#### Request
Continue the passage below on using early mornings for what matters most, picking up right after its final sentence.

— start Page text —

If you don’t have small delightful children, it might even be ‘me time’. Selfish time. Fill-up-your-bucket-first time. Time to do something just for you, whether that’s creating a delicious breakfast. Writing. Working out. Spending time with your partner.

For those of you who do have small delightful children... you may need to shift your mentality on your mornings. I used to exercise and write and ‘set my intentions’ and make wholesome smoothies for myself in the early morning. That’s not possible anymore.

So I changed how I see my mornings. Now mornings are uninterrupted time with my family. I can drink my coffee as I watch Hakavai play with his blocks; I can read to him; I can watch his dad push him around the house on his balance bike; we can water the garden.

If you wait until the end of the day to do stuff that’s important to you (exercise, read, give your family your uninterrupted attention, wash your Tahitian hair) it’s highly likely not to happen. As the end of the day approaches, plans to go to the gym will get replaced by a glass of wine on the couch; your boss will decide another round of changes to that presentation is vital to the company’s success; your mum will call you for one of her impromptu chats (read: hour-long monologue).

If it has to happen, it has to happen first.

— end Page text —
— start Data rows —

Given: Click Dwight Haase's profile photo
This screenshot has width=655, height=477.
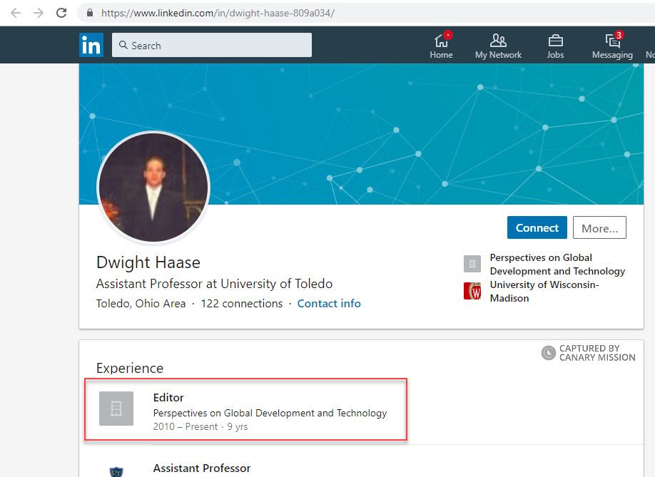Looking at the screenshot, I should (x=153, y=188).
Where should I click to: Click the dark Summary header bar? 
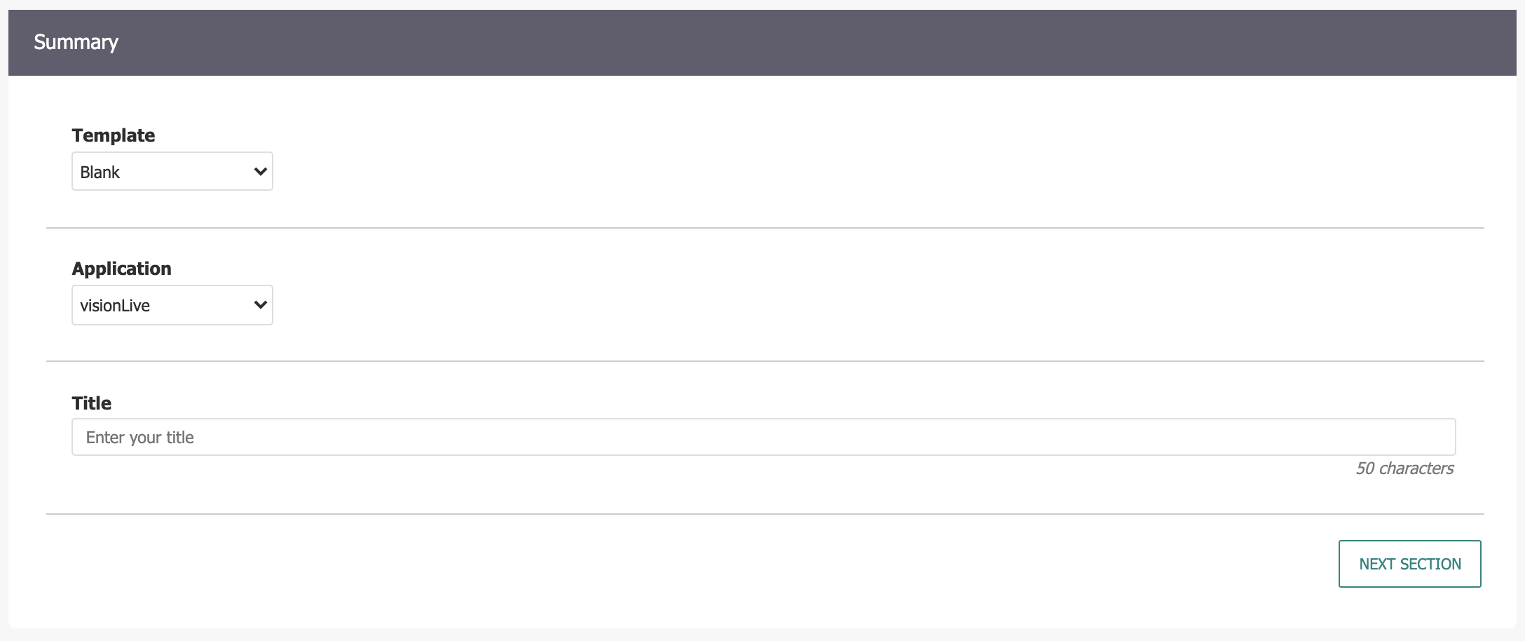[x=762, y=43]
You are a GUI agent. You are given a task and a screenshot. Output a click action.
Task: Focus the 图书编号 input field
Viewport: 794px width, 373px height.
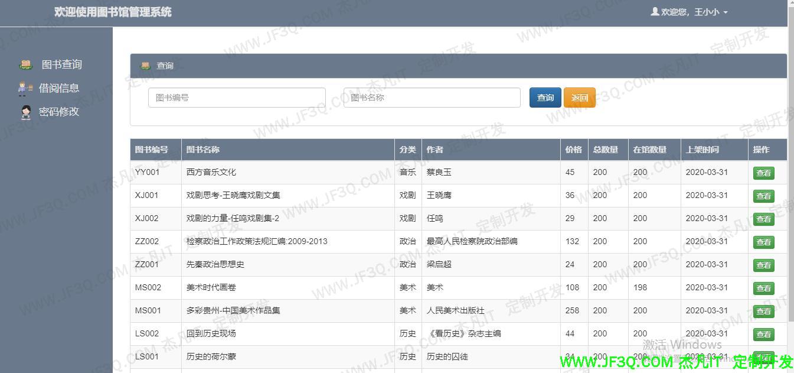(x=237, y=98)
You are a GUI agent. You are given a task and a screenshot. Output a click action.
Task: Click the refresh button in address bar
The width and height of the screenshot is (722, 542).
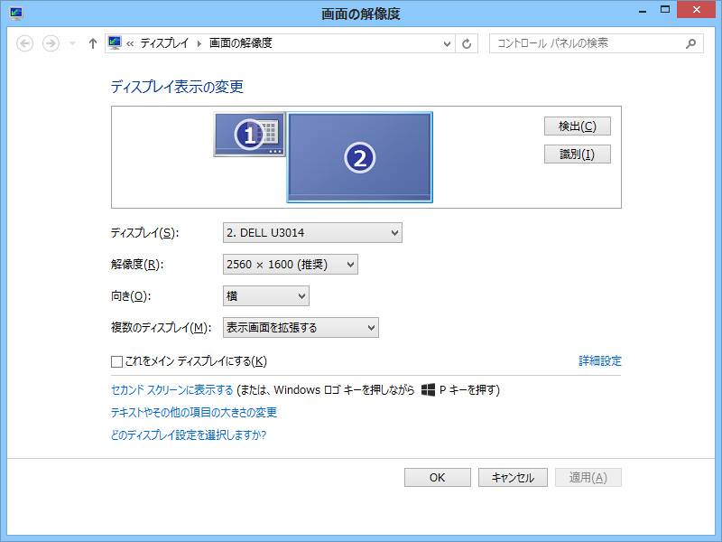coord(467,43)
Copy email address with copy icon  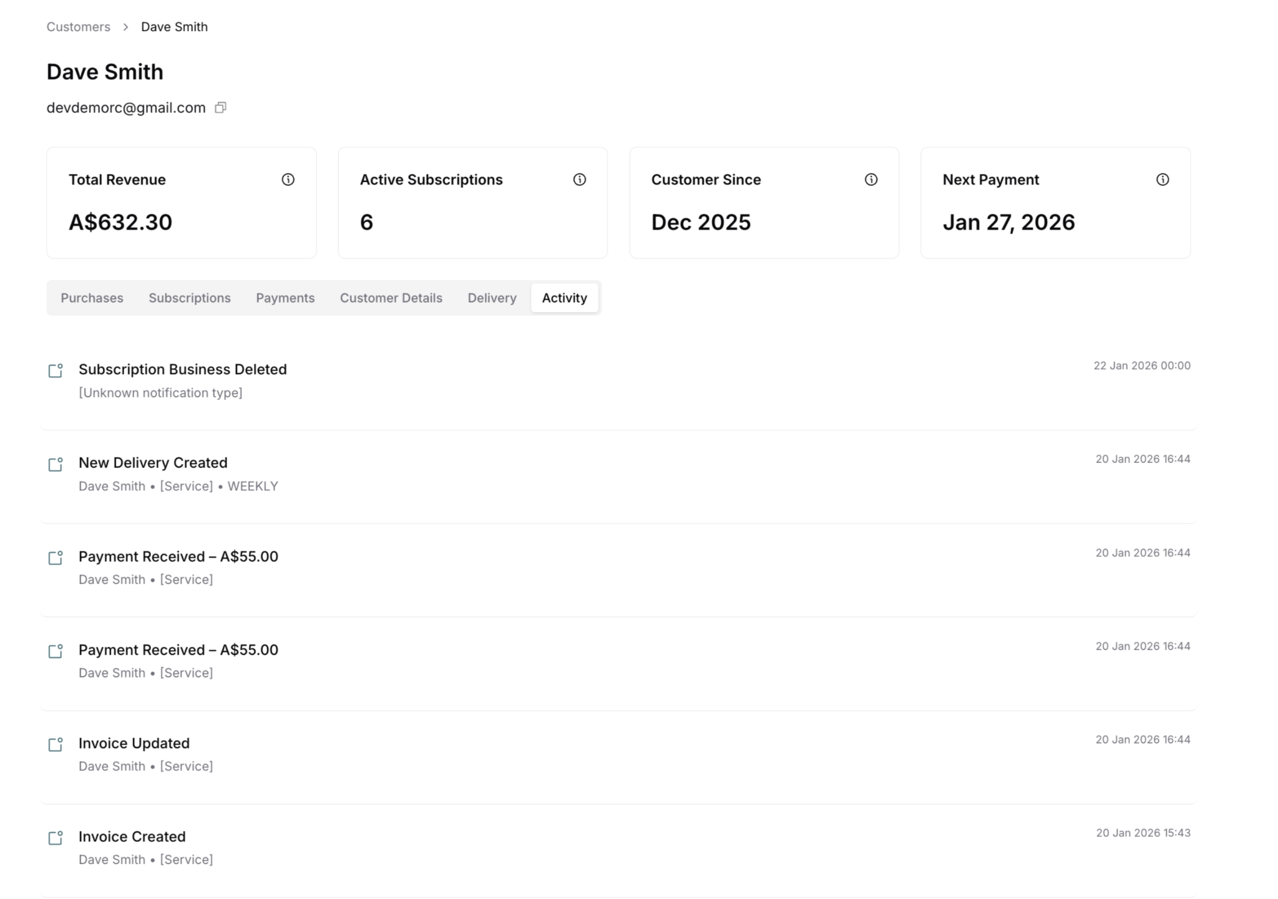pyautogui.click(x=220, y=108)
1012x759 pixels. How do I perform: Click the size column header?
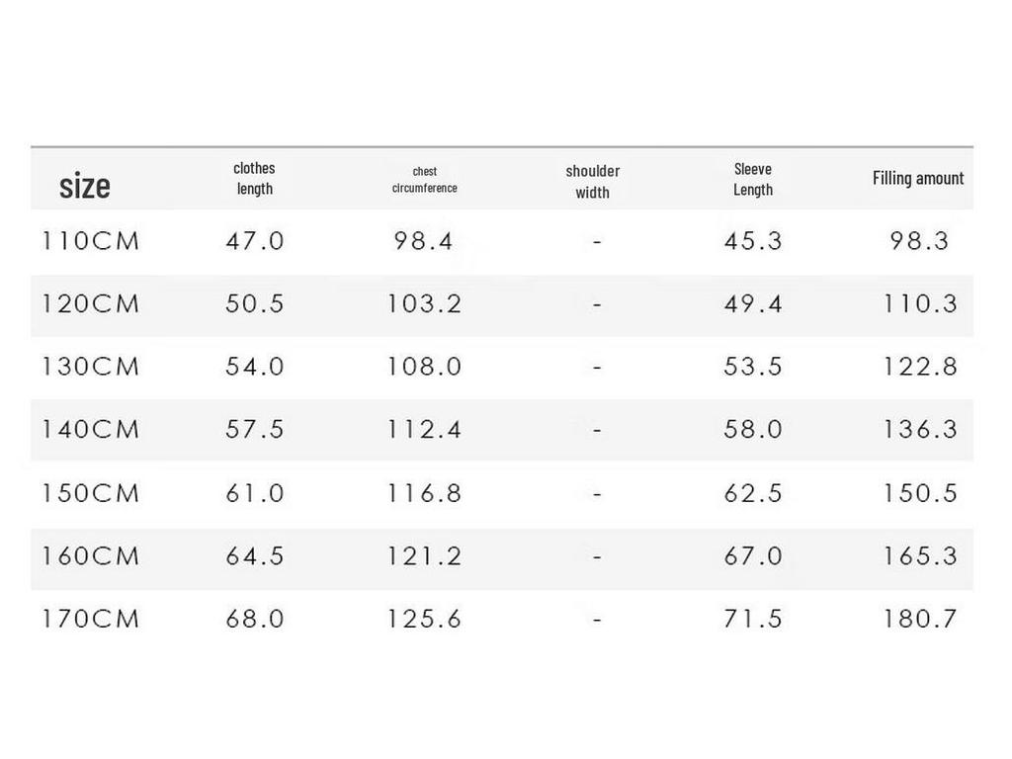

— end Data rows —

#### Task result
3. You’ve got a full tank

Hopefully of petrol (or a fully charged solar-powered battery), but also of willpower! If you’ve had a good sleep and you’re well rested, your willpower tank is refreshed, renewed and raring to go.

Roy Baumeister is one of the world’s most influential and prolific psychologists (I mean, the man has published more than 30 books and authored hundreds of scientific papers). He researches willpower and self-control, and points out that the "age-old adage 'things will seem better in the morning' has nothing to do with daylight and everything to do with depletion. A rested will is a stronger will".

Deciding which caviar to eat for breakfast, navigating the traffic on your tricycle, listening to your boss drone on about his new drone, sitting in a two-hour sales meeting, forcing yourself to order a salad rather than hot chips with gravy at lunch. All of these seemingly inconsequential decisions weaken your willpower.

Think about how you usually feel at the end of the day. Does your willpower tank overfloweth to the level where you could challenge Dodgeball’s White Goodman and taunt yourself with doughnuts? Or are you completely wrecked, and incapable of making a choice between Indian from Uber Eats or Italian from Deliveroo?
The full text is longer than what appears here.